Convert the rows below, from the line containing "Where should I click to: Click the Choose" through the line containing "Open Más información", into a JSON list of strings with one string per line, omitting blank lines. Exclude the pictures from the answer.

» **Listed entries**
* BEGIN *

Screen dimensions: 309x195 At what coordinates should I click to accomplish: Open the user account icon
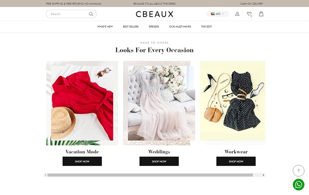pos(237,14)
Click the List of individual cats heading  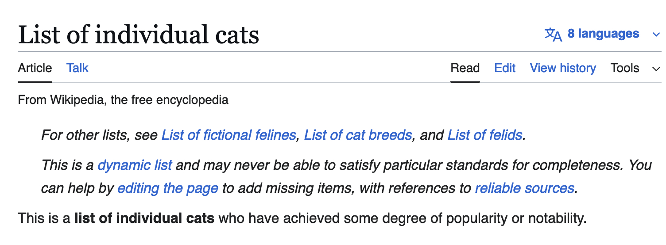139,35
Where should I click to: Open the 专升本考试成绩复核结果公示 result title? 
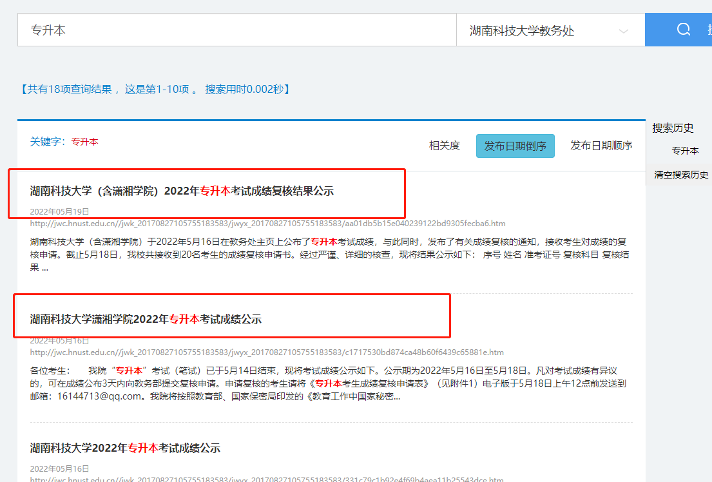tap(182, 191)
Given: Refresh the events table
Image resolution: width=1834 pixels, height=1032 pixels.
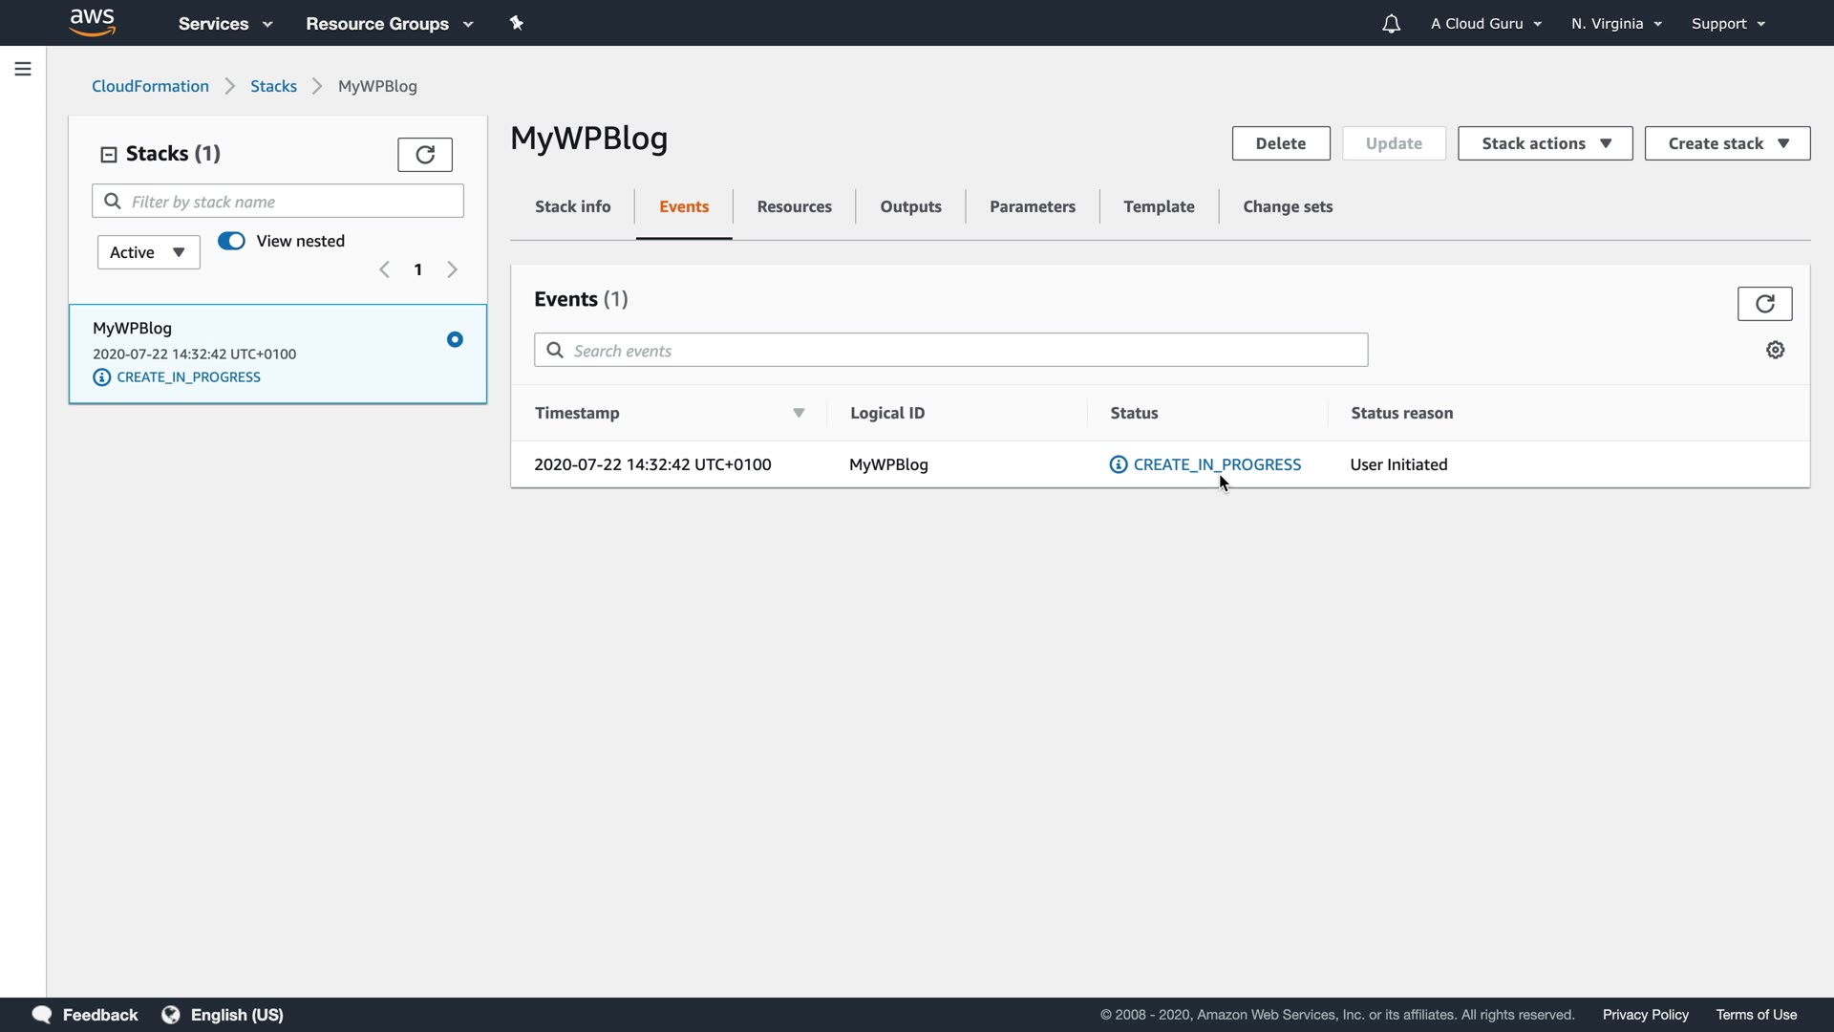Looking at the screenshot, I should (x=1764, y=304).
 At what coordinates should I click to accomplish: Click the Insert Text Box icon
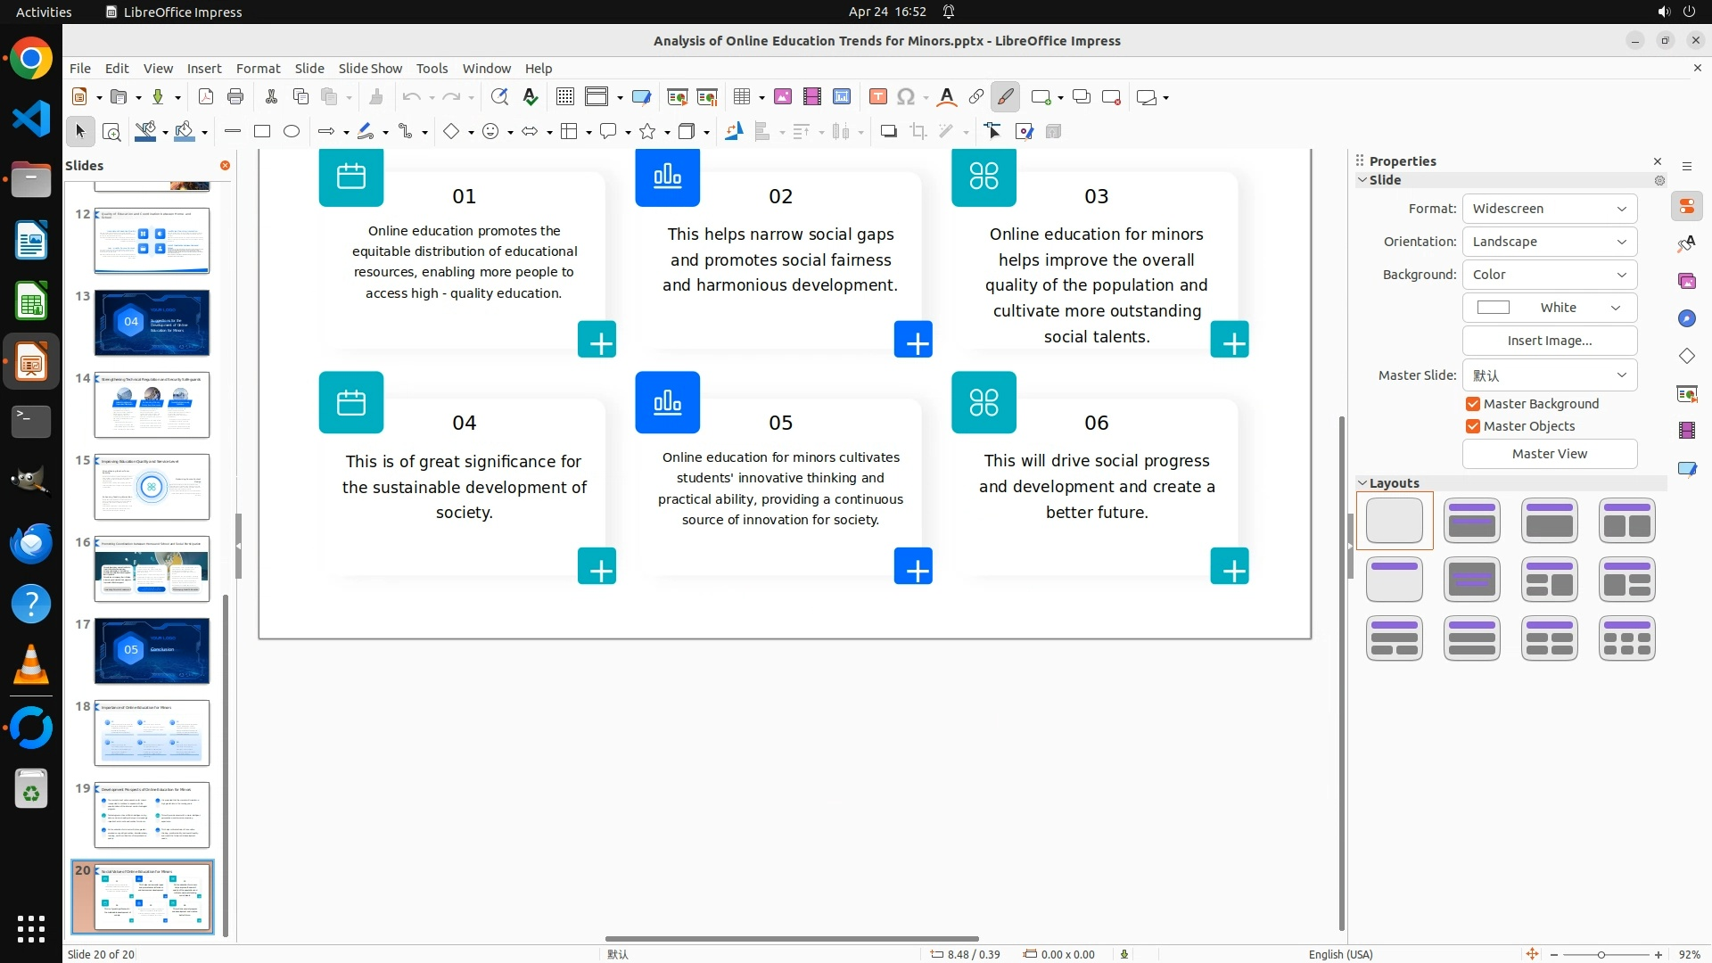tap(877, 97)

* END *
* BEGIN *

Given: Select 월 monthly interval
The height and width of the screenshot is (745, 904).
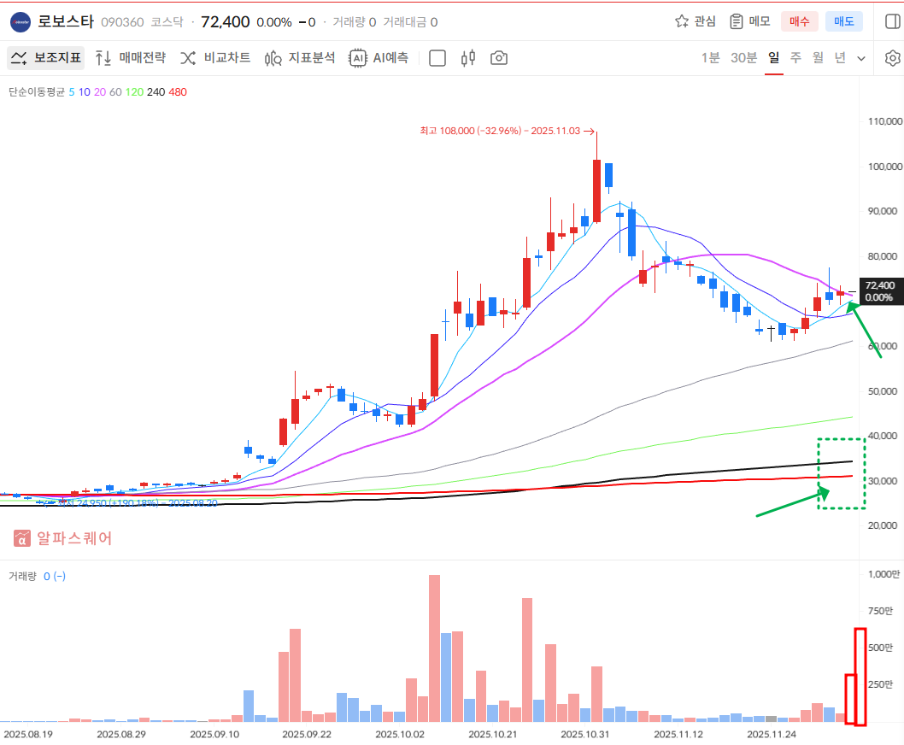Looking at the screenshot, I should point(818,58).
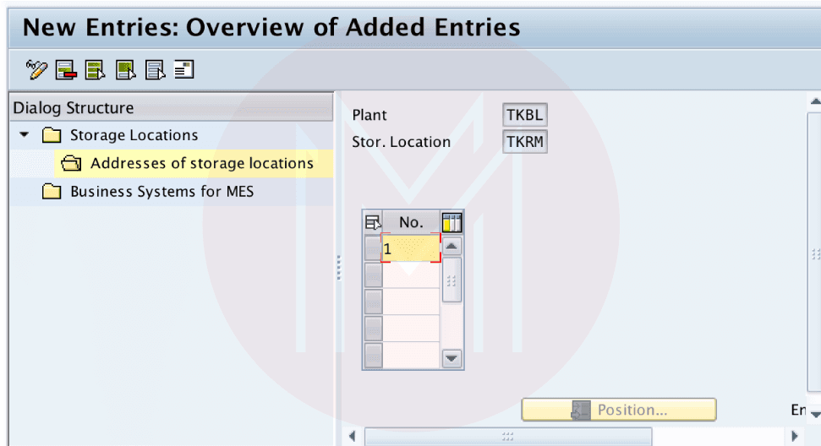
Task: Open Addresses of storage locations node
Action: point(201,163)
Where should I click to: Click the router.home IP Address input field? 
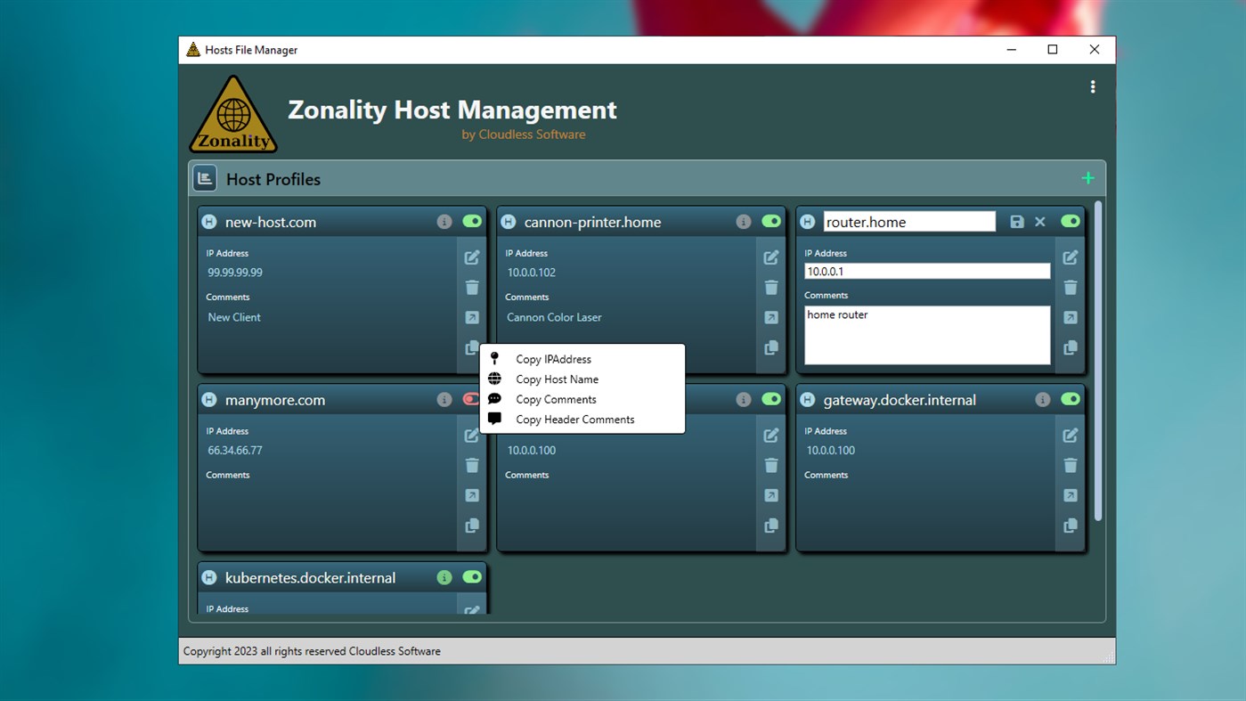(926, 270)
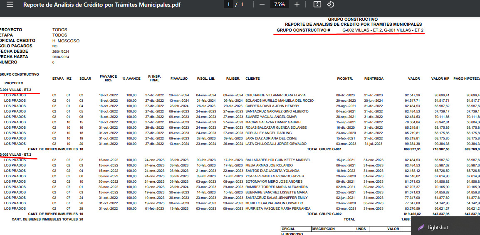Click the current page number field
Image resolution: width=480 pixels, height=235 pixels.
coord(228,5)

* END *
* BEGIN *

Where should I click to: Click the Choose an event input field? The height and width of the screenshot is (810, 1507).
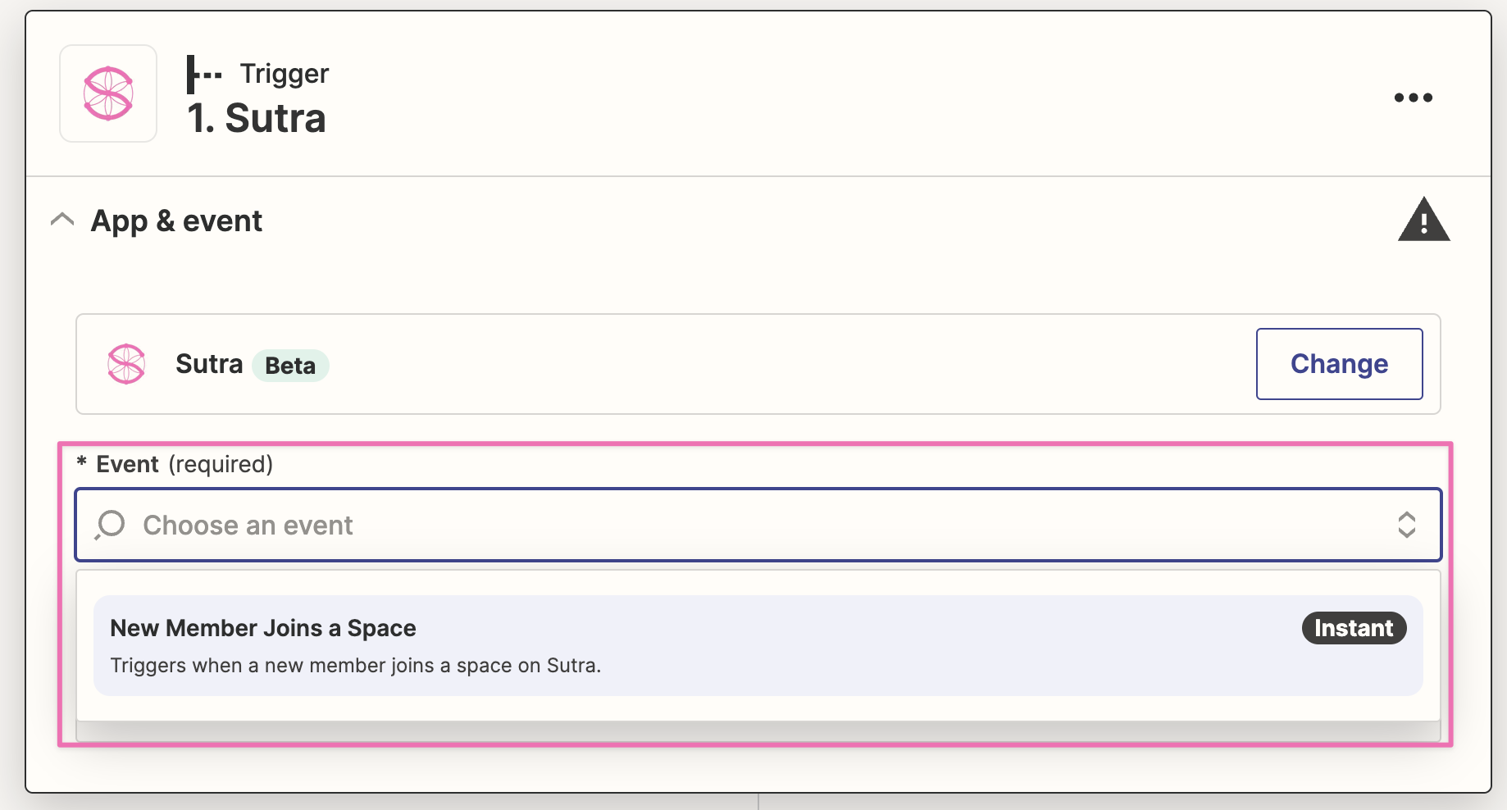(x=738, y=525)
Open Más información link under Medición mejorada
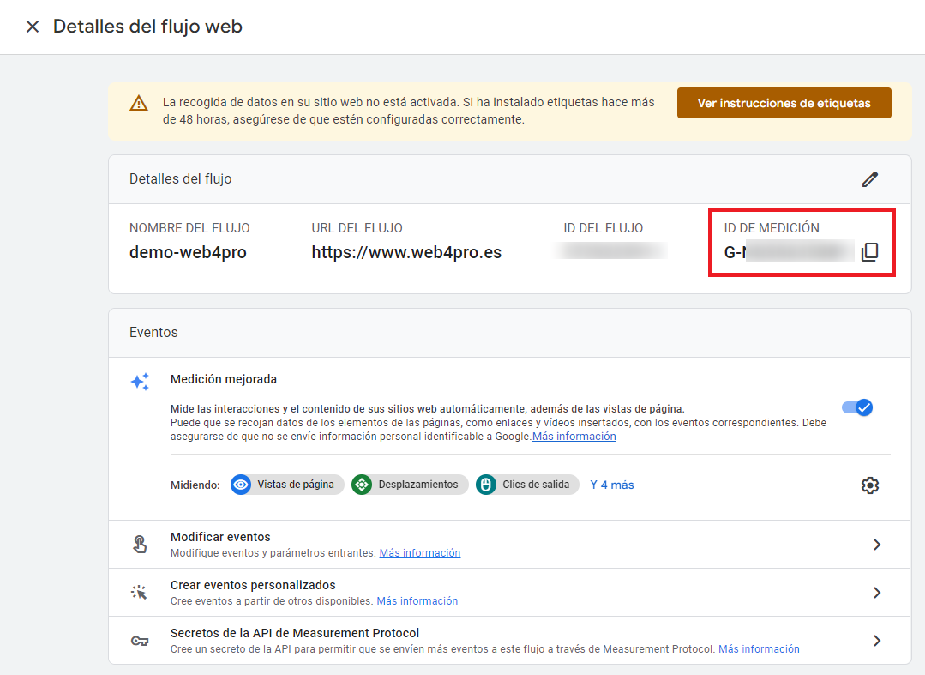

* END *

» **Exercise result**
[
  "Where should I click to: Click the Choose an event input field? The height and width of the screenshot is (810, 1507).",
  "(x=738, y=525)",
  "Open Más información link under Medición mejorada"
]